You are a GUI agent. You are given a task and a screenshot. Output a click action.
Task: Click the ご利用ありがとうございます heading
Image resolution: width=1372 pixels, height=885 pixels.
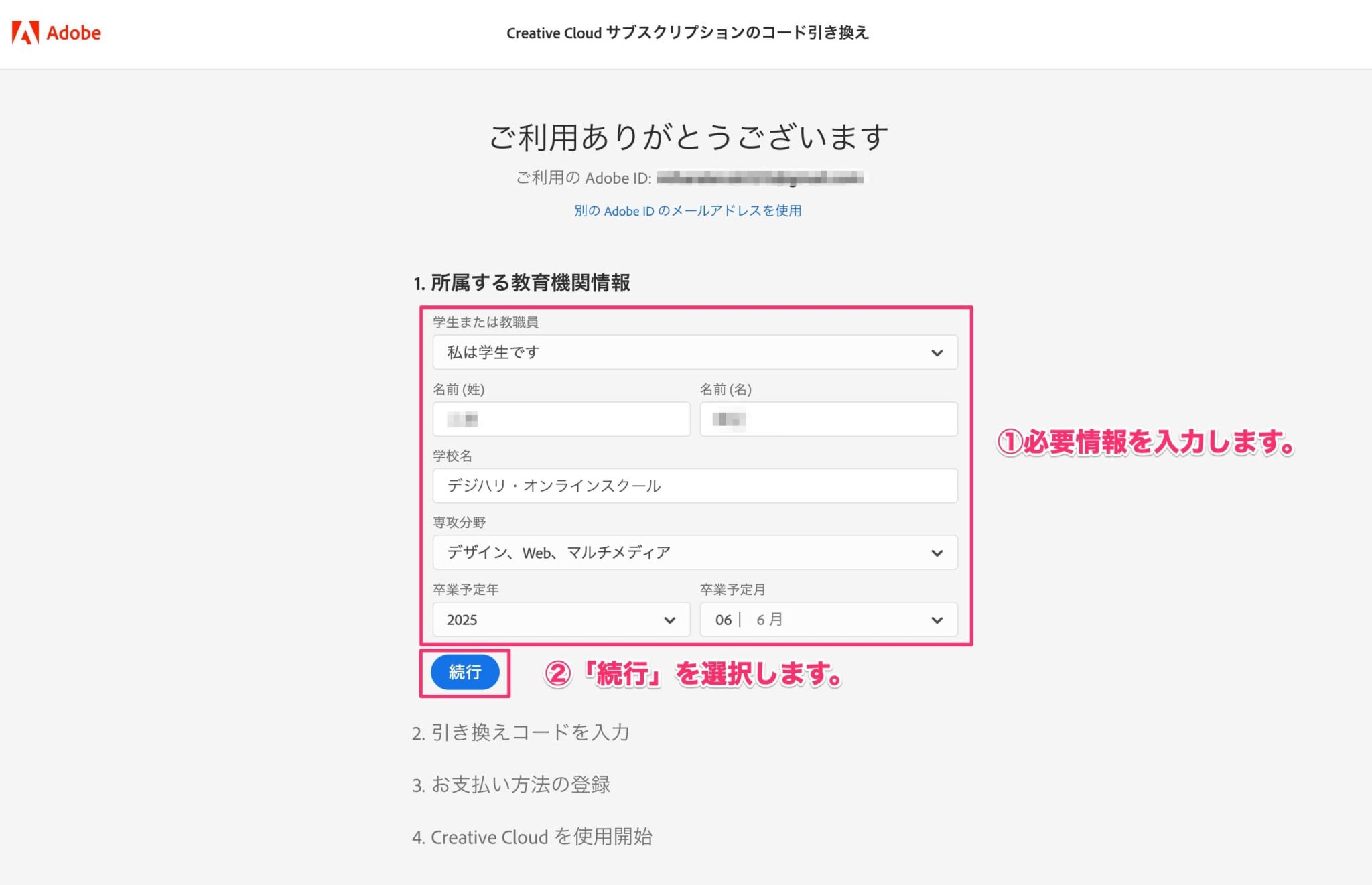coord(688,137)
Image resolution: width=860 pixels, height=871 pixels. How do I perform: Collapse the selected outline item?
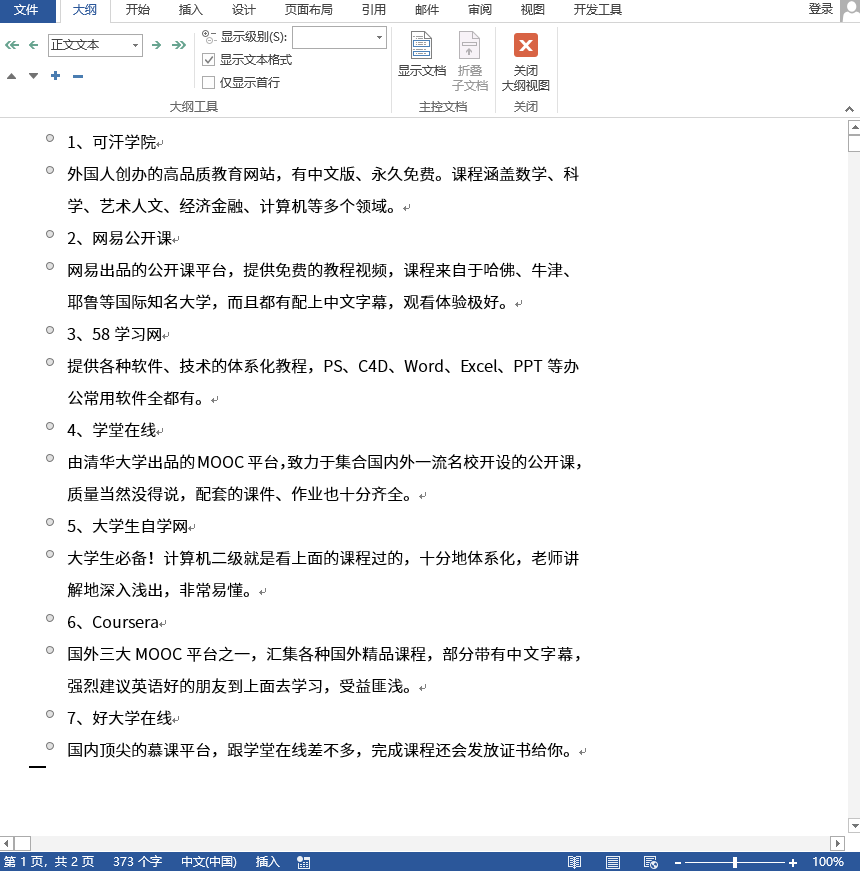[x=77, y=76]
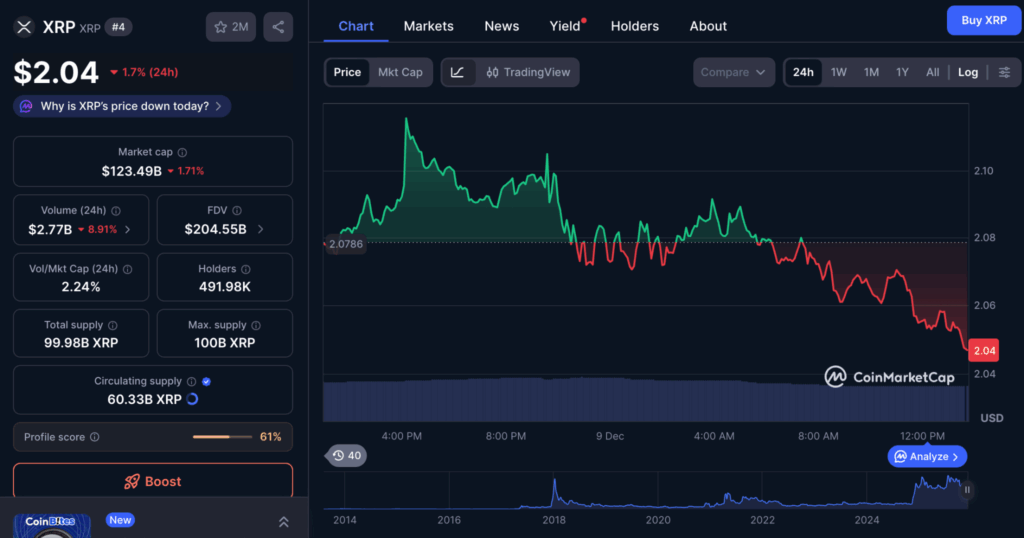
Task: Open chart settings sliders icon
Action: [x=1004, y=72]
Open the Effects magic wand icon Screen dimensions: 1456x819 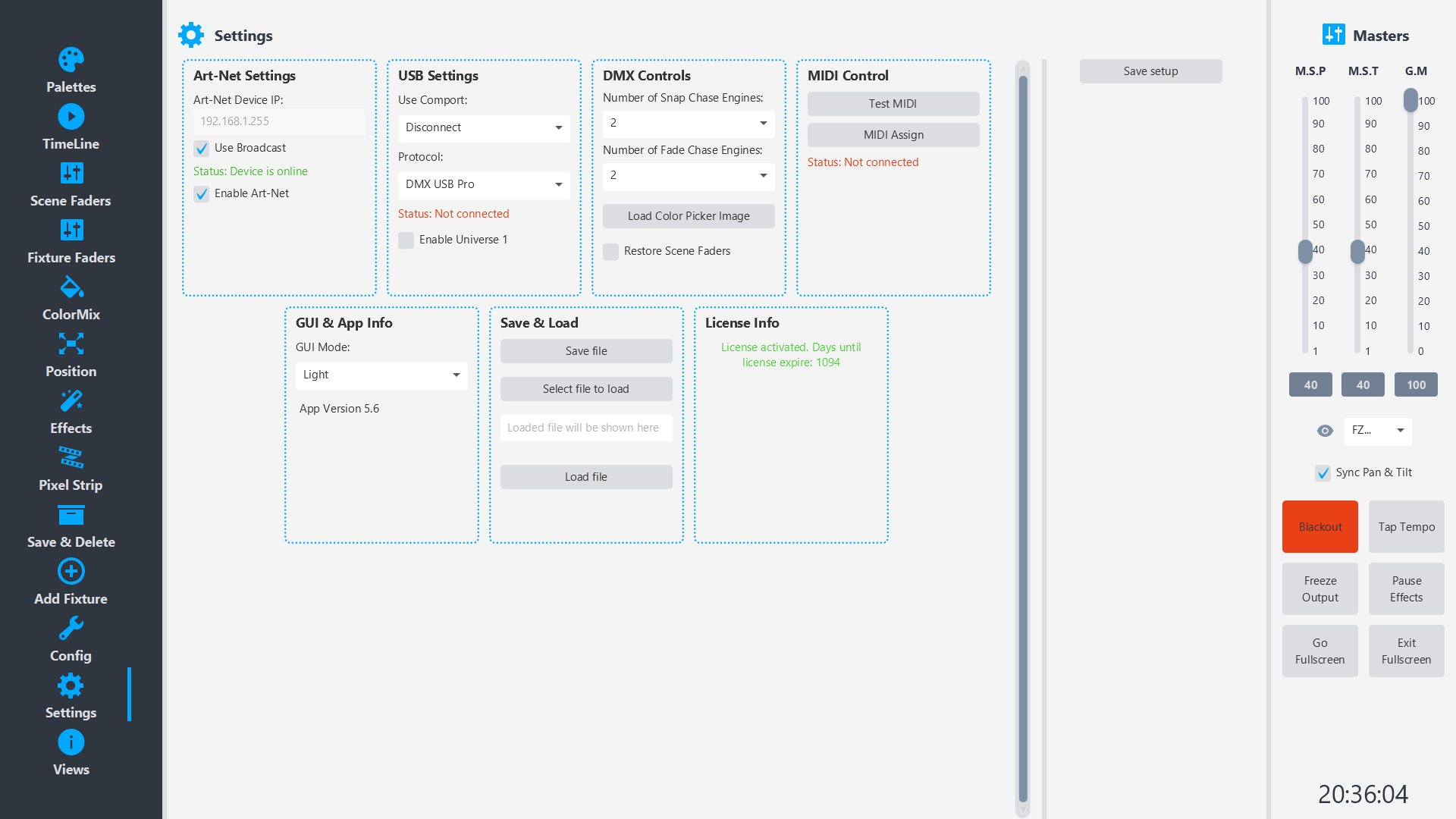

Given request :: Report every line of the rows above that contains the string "width", matching case exactly.

Result below ::
Image resolution: width=1372 pixels, height=885 pixels.
Image resolution: width=860 pixels, height=871 pixels. How do I perform: Collapse the selected outline item?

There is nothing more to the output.